| AIM OF THE EXERCISE |
Pick out each line below that contains the string "should" and copy it. Upper and lower case must match.

(Records from a collection)
★ ★ ★ ★ ★ ★ ★
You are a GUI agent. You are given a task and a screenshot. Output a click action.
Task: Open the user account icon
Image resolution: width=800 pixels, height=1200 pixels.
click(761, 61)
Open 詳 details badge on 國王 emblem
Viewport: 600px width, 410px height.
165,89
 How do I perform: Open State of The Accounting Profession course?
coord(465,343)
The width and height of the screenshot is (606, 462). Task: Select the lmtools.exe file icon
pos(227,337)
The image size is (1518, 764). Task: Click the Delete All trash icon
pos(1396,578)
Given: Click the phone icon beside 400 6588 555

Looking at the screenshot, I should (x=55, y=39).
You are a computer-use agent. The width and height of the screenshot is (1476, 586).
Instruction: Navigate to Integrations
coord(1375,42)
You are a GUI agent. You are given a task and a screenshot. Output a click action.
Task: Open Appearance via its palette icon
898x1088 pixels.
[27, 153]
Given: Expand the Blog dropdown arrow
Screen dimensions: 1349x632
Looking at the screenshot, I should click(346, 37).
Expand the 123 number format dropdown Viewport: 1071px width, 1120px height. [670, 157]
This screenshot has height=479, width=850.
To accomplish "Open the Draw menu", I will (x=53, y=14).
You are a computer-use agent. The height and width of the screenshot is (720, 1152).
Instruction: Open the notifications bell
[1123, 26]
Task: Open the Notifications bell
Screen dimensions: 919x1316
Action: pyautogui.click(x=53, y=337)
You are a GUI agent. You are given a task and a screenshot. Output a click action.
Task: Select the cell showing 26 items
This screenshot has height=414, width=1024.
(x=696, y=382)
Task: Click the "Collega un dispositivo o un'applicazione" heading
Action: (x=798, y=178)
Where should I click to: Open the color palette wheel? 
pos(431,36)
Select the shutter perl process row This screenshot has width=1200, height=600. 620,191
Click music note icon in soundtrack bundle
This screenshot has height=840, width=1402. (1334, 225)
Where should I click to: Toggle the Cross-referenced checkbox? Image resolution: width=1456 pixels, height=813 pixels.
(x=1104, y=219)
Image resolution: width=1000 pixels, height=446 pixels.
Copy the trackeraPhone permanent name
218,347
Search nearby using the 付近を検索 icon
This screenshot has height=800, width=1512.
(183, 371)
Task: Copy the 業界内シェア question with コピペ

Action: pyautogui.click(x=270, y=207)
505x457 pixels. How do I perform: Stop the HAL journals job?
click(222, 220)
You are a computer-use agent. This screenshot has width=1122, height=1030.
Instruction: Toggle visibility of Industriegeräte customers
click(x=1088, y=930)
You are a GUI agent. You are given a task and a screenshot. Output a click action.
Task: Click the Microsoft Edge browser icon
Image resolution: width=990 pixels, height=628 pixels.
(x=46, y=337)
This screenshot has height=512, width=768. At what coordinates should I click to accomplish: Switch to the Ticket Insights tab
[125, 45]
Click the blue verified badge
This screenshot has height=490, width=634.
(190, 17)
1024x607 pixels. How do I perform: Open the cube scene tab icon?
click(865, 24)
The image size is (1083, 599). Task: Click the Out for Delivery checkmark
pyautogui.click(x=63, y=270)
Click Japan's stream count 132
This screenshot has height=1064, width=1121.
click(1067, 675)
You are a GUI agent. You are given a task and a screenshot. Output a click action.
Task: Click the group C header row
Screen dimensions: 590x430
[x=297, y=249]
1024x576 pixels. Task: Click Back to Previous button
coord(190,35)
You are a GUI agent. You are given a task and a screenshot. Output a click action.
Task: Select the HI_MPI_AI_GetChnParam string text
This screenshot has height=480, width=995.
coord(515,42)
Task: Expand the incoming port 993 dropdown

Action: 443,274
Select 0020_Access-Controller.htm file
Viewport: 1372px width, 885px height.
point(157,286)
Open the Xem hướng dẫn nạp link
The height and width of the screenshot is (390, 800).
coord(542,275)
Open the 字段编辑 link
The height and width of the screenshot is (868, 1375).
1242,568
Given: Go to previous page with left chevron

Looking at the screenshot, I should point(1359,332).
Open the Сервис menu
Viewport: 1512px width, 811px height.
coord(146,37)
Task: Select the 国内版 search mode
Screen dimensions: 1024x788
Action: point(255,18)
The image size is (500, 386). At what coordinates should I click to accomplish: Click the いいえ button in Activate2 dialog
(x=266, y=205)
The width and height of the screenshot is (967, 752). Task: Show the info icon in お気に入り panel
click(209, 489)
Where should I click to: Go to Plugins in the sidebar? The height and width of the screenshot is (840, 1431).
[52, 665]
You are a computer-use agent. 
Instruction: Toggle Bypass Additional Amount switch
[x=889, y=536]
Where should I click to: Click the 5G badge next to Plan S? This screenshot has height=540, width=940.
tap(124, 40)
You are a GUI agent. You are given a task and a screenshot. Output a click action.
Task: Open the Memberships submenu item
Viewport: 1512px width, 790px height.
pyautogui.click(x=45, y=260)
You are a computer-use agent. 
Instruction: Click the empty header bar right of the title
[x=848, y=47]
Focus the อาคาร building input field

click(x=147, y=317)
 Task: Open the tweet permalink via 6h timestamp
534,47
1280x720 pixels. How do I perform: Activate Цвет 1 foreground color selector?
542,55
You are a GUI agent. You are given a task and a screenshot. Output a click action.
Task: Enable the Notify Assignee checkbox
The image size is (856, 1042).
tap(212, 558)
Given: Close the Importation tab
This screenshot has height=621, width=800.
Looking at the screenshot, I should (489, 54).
★ ★ ★ ★ ★ ★ ★
| WORKED ANSWER |
Looking at the screenshot, I should (x=55, y=39).
Looking at the screenshot, I should click(346, 37).
Where should I click to: Open the color palette wheel? 
Where should I click to: Toggle the Cross-referenced checkbox? Image resolution: width=1456 pixels, height=813 pixels.
This screenshot has height=512, width=768. At what coordinates should I click to accomplish: Switch to the Ticket Insights tab
Looking at the screenshot, I should point(1359,332).
The image size is (500, 386). At what coordinates should I click to accomplish: Click the いいえ button in Activate2 dialog
Where should I click to: Go to Plugins in the sidebar? The height and width of the screenshot is (840, 1431).
Where should I click to: Click the 5G badge next to Plan S? This screenshot has height=540, width=940.
Looking at the screenshot, I should (489, 54).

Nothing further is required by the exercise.